Collected data
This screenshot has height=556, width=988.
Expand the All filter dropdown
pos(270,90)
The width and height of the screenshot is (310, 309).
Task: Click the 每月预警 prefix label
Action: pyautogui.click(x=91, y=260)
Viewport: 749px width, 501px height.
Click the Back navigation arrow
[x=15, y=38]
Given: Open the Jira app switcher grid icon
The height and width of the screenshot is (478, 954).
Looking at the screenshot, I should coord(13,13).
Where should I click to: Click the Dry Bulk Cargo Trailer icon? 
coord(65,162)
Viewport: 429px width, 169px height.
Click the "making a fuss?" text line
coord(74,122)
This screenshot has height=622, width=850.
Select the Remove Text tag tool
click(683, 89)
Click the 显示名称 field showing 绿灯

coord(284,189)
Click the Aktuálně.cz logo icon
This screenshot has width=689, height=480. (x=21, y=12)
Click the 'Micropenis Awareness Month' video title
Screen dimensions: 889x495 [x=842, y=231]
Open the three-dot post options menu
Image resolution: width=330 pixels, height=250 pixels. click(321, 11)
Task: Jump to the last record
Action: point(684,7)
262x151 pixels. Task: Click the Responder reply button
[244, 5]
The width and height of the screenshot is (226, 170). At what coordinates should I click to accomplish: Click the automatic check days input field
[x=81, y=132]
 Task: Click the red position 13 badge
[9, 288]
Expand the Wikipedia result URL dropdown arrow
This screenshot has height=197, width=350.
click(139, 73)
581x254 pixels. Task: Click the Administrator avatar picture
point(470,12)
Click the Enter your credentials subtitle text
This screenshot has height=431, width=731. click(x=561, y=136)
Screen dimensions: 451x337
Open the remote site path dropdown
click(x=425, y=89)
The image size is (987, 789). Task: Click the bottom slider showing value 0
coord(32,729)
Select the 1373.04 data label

Problem to solve
Each record above should be set down again in its exact wording.

Exercise result
This screenshot has height=556, width=988.
Expand the All filter dropdown
pos(270,90)
The width and height of the screenshot is (310, 309).
Task: Click the 每月预警 prefix label
Action: pyautogui.click(x=91, y=260)
Viewport: 749px width, 501px height.
Click the Back navigation arrow
[x=15, y=38]
Given: Open the Jira app switcher grid icon
The height and width of the screenshot is (478, 954).
Looking at the screenshot, I should coord(13,13).
Where should I click to: Click the Dry Bulk Cargo Trailer icon? 
coord(65,162)
Viewport: 429px width, 169px height.
Click the "making a fuss?" text line
coord(74,122)
This screenshot has height=622, width=850.
Select the Remove Text tag tool
click(683, 89)
Click the 显示名称 field showing 绿灯

coord(284,189)
Click the Aktuálně.cz logo icon
This screenshot has width=689, height=480. (x=21, y=12)
Click the 'Micropenis Awareness Month' video title
Screen dimensions: 889x495 [x=842, y=231]
Open the three-dot post options menu
Image resolution: width=330 pixels, height=250 pixels. click(321, 11)
Task: Jump to the last record
Action: point(684,7)
262x151 pixels. Task: Click the Responder reply button
[244, 5]
The width and height of the screenshot is (226, 170). At what coordinates should I click to accomplish: Click the automatic check days input field
[x=81, y=132]
 Task: Click the red position 13 badge
[9, 288]
Expand the Wikipedia result URL dropdown arrow
This screenshot has height=197, width=350.
click(139, 73)
581x254 pixels. Task: Click the Administrator avatar picture
point(470,12)
Click the Enter your credentials subtitle text
This screenshot has height=431, width=731. click(x=561, y=136)
Screen dimensions: 451x337
Open the remote site path dropdown
click(x=425, y=89)
The image size is (987, 789). Task: Click the bottom slider showing value 0
coord(32,729)
Select the 1373.04 data label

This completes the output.